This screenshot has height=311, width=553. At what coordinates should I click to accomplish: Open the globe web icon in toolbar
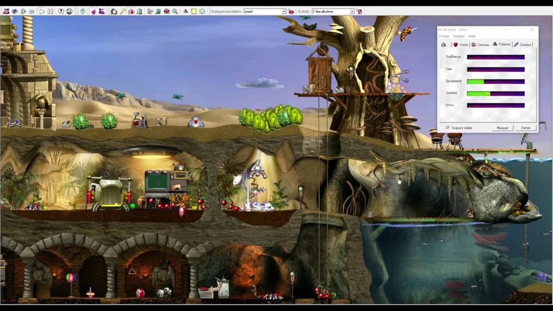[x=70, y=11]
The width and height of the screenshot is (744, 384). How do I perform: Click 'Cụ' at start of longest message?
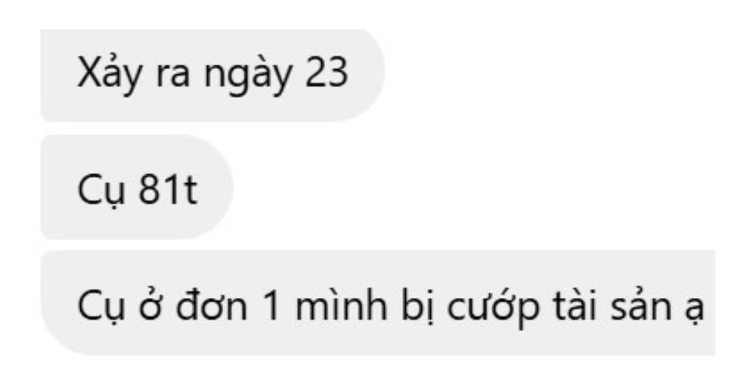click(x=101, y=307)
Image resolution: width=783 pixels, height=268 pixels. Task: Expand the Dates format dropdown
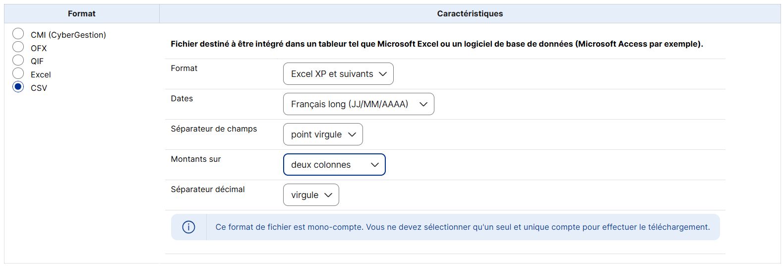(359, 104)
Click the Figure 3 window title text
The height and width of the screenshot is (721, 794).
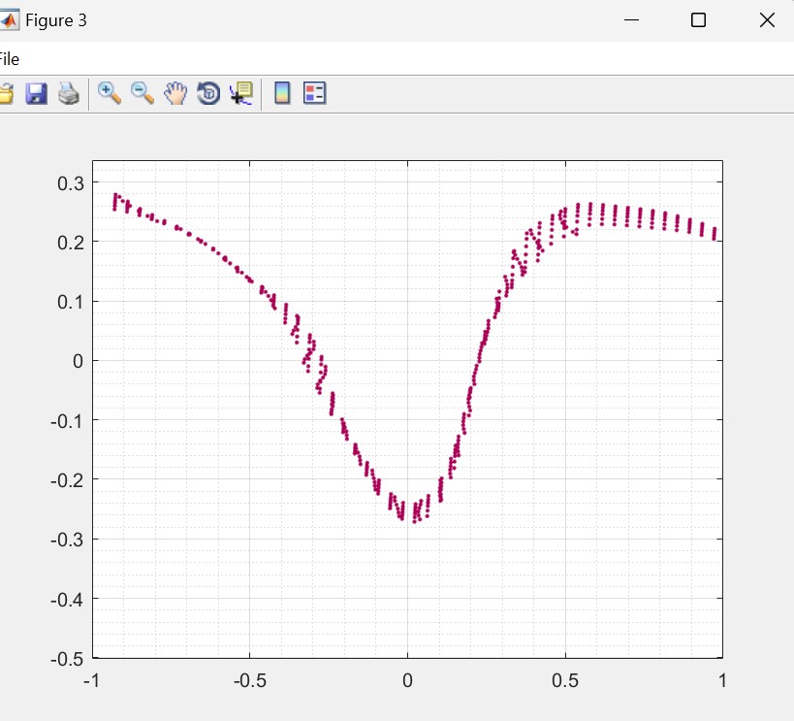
══════
Written request: Reproduce the data above with every "screenshot" changed to "capture" and everything else left as it is. Omit the pictures from your answer.

Solution to the problem:
This capture has height=311, width=553. At what coordinates should I click to accomplish: Open the globe web icon in toolbar
[x=70, y=11]
The width and height of the capture is (744, 384). How do I perform: Click 'Cụ' at start of longest message?
click(x=101, y=307)
Image resolution: width=783 pixels, height=268 pixels. Task: Expand the Dates format dropdown
(359, 104)
Click the Figure 3 window title text
The height and width of the capture is (721, 794).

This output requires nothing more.